(Task instructions):
Continue the Nextflow bug report about a task re-run in its old workdir, starting right after its last line.

(Text to read):
◇ ◇ ◇

Task retried in same workdir possibly due to failed trace retrieval #5641

jchorl · 2025-01-05T23:13:52Z

Bug report

I ran nextflow twice with -resume, both runs failing. However the first run had a task a succeed, and then the second run re-ran a in the same workdir. This was a surprise because:

The task succeeded, so I would have expected it to be properly cached
If the cache could not be used, I'd expect it to use a new workdir

Steps to reproduce the problem

N/A

Program output

I spelunked through the logs and I believe this bit is the culprit:

Jan-05 17:35:03.985 [TaskFinalizer-3] DEBUG nextflow.processor.TaskHandler - Unable to get task trace record -- cause: 
com.amazonaws.AbortedException: 
	at com.amazonaws.internal.SdkFilterInputStream.abortIfNeeded(SdkFilterInputStream.java:61)
	at com.amazonaws.internal.SdkFilterInputStream.read(SdkFilterInputStream.java:89)
	at java.base/sun.nio.cs.StreamDecoder.readBytes(StreamDecoder.java:350)
	at java.base/sun.nio.cs.StreamDecoder.implRead(StreamDecoder.java:393)
	at java.base/sun.nio.cs.StreamDecoder.lockedRead(StreamDecoder.java:217)
	at java.base/sun.nio.cs.StreamDecoder.read(StreamDecoder.java:171)
	at java.base/java.io.InputStreamReader.read(InputStreamReader.java:188)
	at java.base/java.io.BufferedReader.read1(BufferedReader.java:223)
	at java.base/java.io.BufferedReader.implRead(BufferedReader.java:314)
	at java.base/java.io.BufferedReader.read(BufferedReader.java:296)
	at java.base/java.io.Reader.read(Reader.java:265)
	at org.codehaus.groovy.runtime.IOGroovyMethods.getText(IOGroovyMethods.java:862)
	at org.apache.groovy.nio.extensions.NioExtensions.getText(NioExtensions.java:400)
	at nextflow.trace.TraceRecord.parseTraceFile(TraceRecord.groovy:422)
	at org.codehaus.groovy.vmplugin.v8.IndyInterface.fromCache(IndyInterface.java:321)
	at nextflow.processor.TaskHandler.getTraceRecord(TaskHandler.groovy:217)
	at nextflow.cloud.aws.batch.AwsBatchTaskHandler.super$2$getTraceRecord(AwsBatchTaskHandler.groovy)
	at java.base/jdk.internal.reflect.DirectMethodHandleAccessor.invoke(DirectMethodHandleAccessor.java:103)
	at java.base/java.lang.reflect.Method.invoke(Method.java:580)
	at org.codehaus.groovy.reflection.CachedMethod.invoke(CachedMethod.java:343)
	at groovy.lang.MetaMethod.doMethodInvoke(MetaMethod.java:328)

◇ ◇ ◇

(Given data):
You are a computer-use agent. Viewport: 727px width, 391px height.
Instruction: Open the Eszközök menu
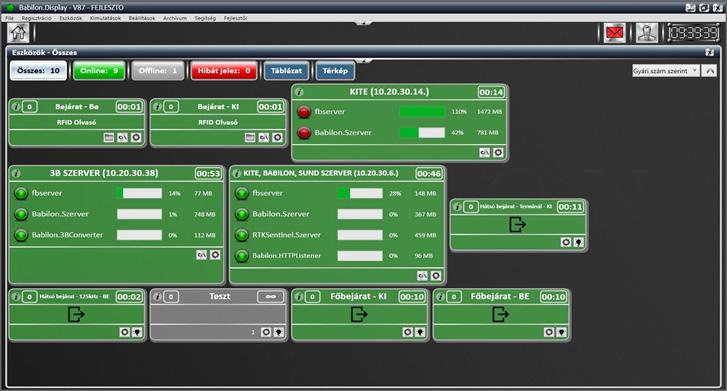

◇ ◇ ◇

(Final result):
	at groovy.lang.MetaClassImpl.doInvokeMethod(MetaClassImpl.java:1333)
	at groovy.lang.MetaClassImpl.invokeMethod(MetaClassImpl.java:1088)
	at org.codehaus.groovy.runtime.ScriptBytecodeAdapter.invokeMethodOnSuperN(ScriptBytecodeAdapter.java:146)
	at org.codehaus.groovy.runtime.ScriptBytecodeAdapter.invokeMethodOnSuper0(ScriptBytecodeAdapter.java:166)
	at nextflow.cloud.aws.batch.AwsBatchTaskHandler.getTraceRecord(AwsBatchTaskHandler.groovy:862)
	at nextflow.processor.TaskHandler.safeTraceRecord(TaskHandler.groovy:160)
	at nextflow.Session.notifyTaskComplete(Session.groovy:1067)
	at nextflow.processor.TaskPollingMonitor.finalizeTask(TaskPollingMonitor.groovy:691)
	at nextflow.processor.TaskPollingMonitor.safeFinalizeTask(TaskPollingMonitor.groovy:678)
	at java.base/jdk.internal.reflect.DirectMethodHandleAccessor.invoke(DirectMethodHandleAccessor.java:103)
	at java.base/java.lang.reflect.Method.invoke(Method.java:580)
	at org.codehaus.groovy.reflection.CachedMethod.invoke(CachedMethod.java:343)
	at groovy.lang.MetaMethod.doMethodInvoke(MetaMethod.java:328)
	at groovy.lang.MetaClassImpl.doInvokeMethod(MetaClassImpl.java:1333)
	at groovy.lang.MetaClassImpl.invokeMethod(MetaClassImpl.java:1088)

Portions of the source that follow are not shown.